INPUT MATERIAL:
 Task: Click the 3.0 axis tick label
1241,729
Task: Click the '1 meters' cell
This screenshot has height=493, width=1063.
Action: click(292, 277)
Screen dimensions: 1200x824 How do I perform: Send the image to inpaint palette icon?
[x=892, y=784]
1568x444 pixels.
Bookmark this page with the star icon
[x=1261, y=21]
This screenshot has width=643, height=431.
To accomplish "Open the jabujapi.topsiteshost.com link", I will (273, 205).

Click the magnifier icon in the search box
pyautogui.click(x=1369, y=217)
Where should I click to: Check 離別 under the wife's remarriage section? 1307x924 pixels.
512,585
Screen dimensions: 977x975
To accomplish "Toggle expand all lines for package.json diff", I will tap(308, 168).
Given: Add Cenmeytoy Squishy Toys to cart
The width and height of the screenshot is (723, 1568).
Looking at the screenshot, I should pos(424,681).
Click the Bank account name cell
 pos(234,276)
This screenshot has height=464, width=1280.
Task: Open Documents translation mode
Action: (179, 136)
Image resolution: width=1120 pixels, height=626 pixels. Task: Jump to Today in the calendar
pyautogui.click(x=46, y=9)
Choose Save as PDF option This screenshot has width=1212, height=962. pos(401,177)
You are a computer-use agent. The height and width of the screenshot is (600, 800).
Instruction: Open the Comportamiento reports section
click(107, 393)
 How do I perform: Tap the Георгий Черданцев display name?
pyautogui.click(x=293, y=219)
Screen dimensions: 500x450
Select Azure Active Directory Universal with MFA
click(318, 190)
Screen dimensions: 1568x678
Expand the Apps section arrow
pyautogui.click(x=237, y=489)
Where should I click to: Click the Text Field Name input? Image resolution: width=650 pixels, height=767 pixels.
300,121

PROBLEM TO SOLVE: If a line above includes the string "will", pick it out.

ANSWER:
To accomplish "Open the jabujapi.topsiteshost.com link", I will (273, 205).
To accomplish "Toggle expand all lines for package.json diff", I will tap(308, 168).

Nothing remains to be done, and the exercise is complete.